** start of Source excerpt **
I think the main point I was trying to make with my post was; a lot of times it would take less time to just fix things than it would be to ask for permission to do so.


The corrollary of this is that it almost always takes longer to explain to a Project Manager why something isn't done yet/can't be done/shouldn't be done that way (etc) than it would do just to finish it or do it another way or do it properly (as the case may be).


I mostly agree, however I think it is important to highlight that these considerations have a real-world impact.

One of the biggest fallacies out there is that good software engineering is about aesthetics and somehow detached from the resultant product, e.g. 'the user doesn't care about how it's implemented' etc. - this is patently false, as code quality dictates robustness, maintainability and ability to make changes to the code base, both during development and after shipping the thing.


This is something that took me 2 years or so to learn. One day I realised nobody was really looking at my timecards in depth so I started allocating extra time to things and using the extra time to fix the things I thought needed fixing. Once I started delivering on this I showed my manager who agreed that it was a good use of time. I was given free reign to fix anything I felt would add maximum value, provided the bug fixes continued to be delivered without any major compromise.

Since that time I have refactored quite a few of our codebases; added unit tests, fixed some build processes, improved performance and generally feel happier at work for getting things done that are important to me.
** end of Source excerpt **
** start of Provided material **
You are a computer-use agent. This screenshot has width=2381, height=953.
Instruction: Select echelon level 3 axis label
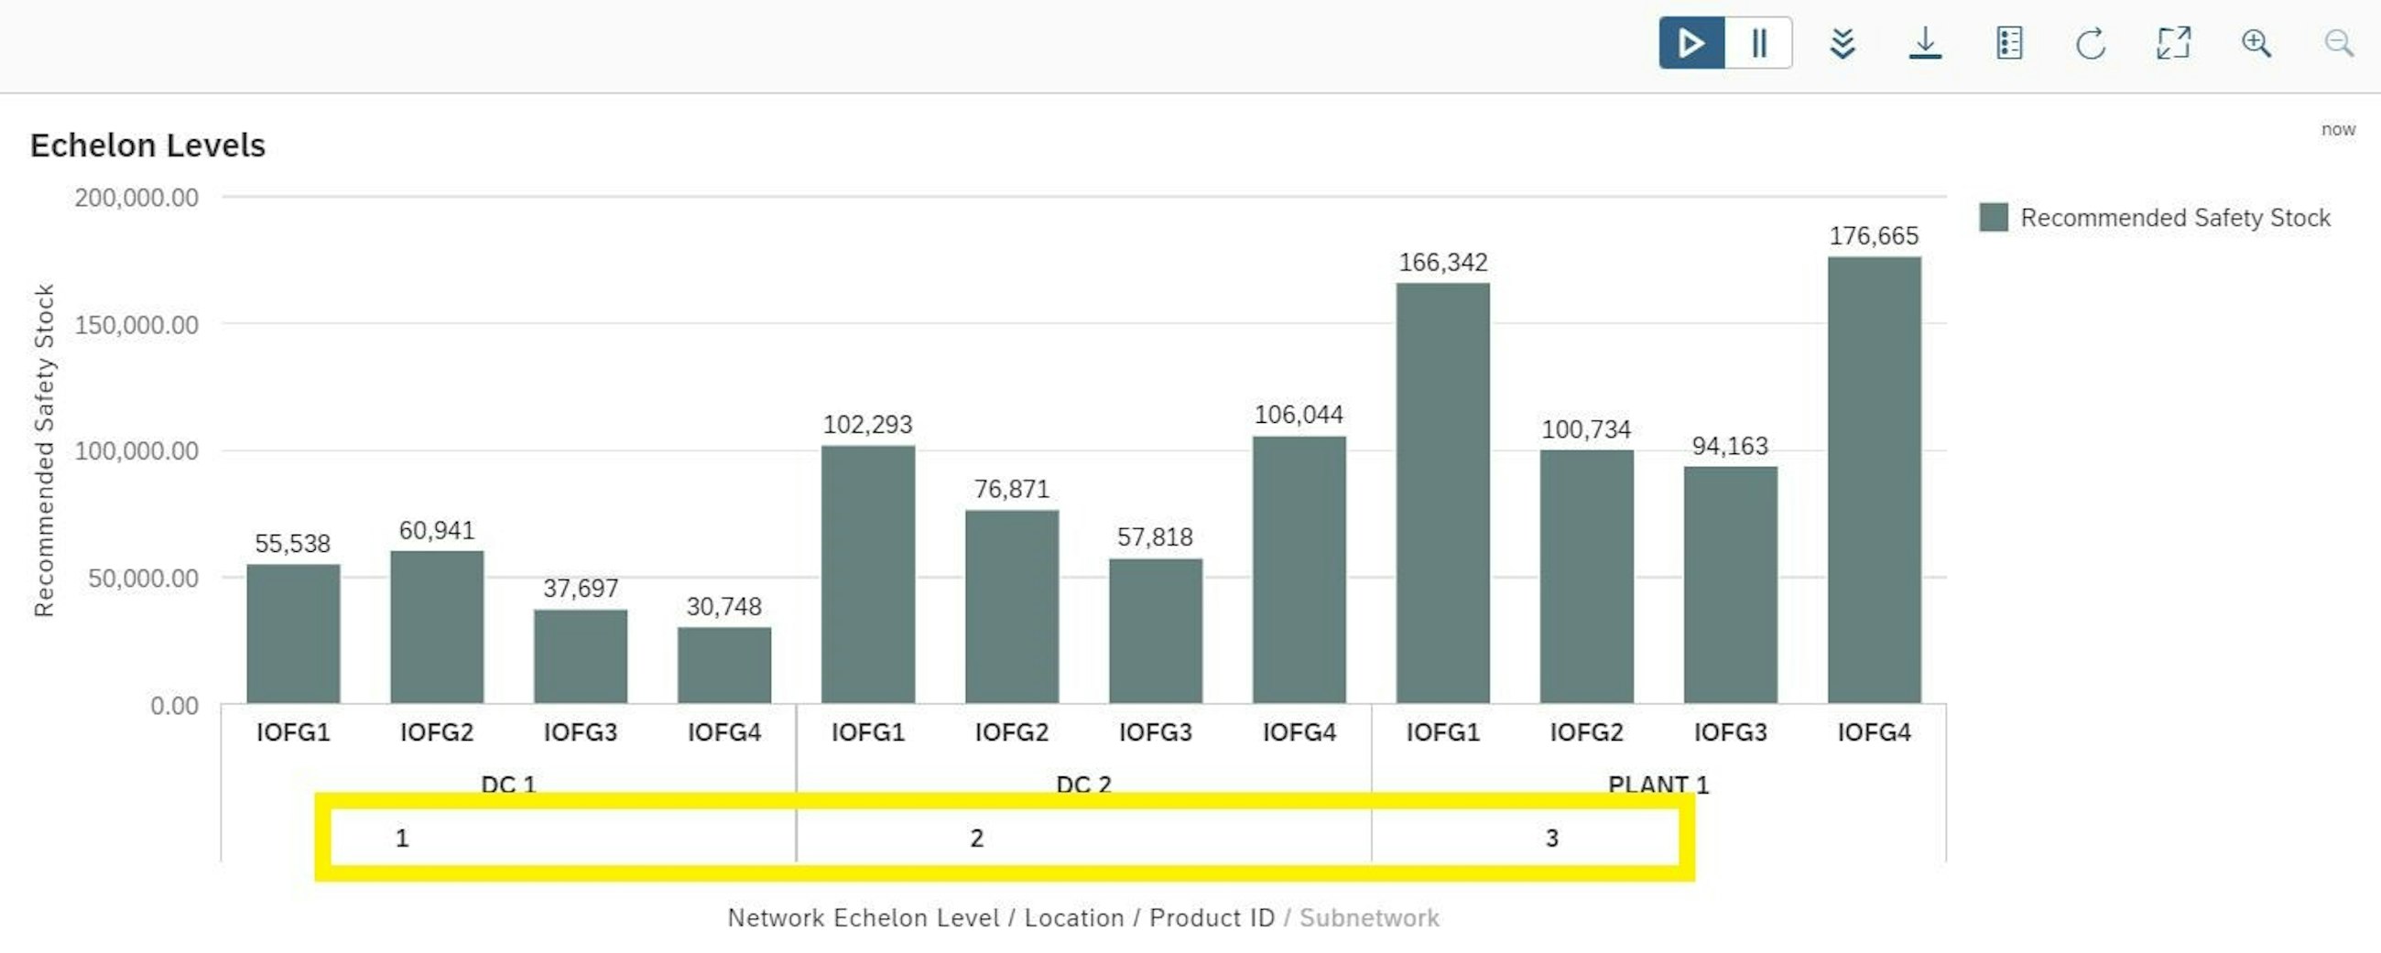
** end of Provided material **
--- What you will do ---
Reproduce the discussion about fixing code without asking permission word for word, in full.

--- Exercise output ---
I think the main point I was trying to make with my post was; a lot of times it would take less time to just fix things than it would be to ask for permission to do so.


The corrollary of this is that it almost always takes longer to explain to a Project Manager why something isn't done yet/can't be done/shouldn't be done that way (etc) than it would do just to finish it or do it another way or do it properly (as the case may be).


I mostly agree, however I think it is important to highlight that these considerations have a real-world impact.

One of the biggest fallacies out there is that good software engineering is about aesthetics and somehow detached from the resultant product, e.g. 'the user doesn't care about how it's implemented' etc. - this is patently false, as code quality dictates robustness, maintainability and ability to make changes to the code base, both during development and after shipping the thing.


This is something that took me 2 years or so to learn. One day I realised nobody was really looking at my timecards in depth so I started allocating extra time to things and using the extra time to fix the things I thought needed fixing. Once I started delivering on this I showed my manager who agreed that it was a good use of time. I was given free reign to fix anything I felt would add maximum value, provided the bug fixes continued to be delivered without any major compromise.

Since that time I have refactored quite a few of our codebases; added unit tests, fixed some build processes, improved performance and generally feel happier at work for getting things done that are important to me.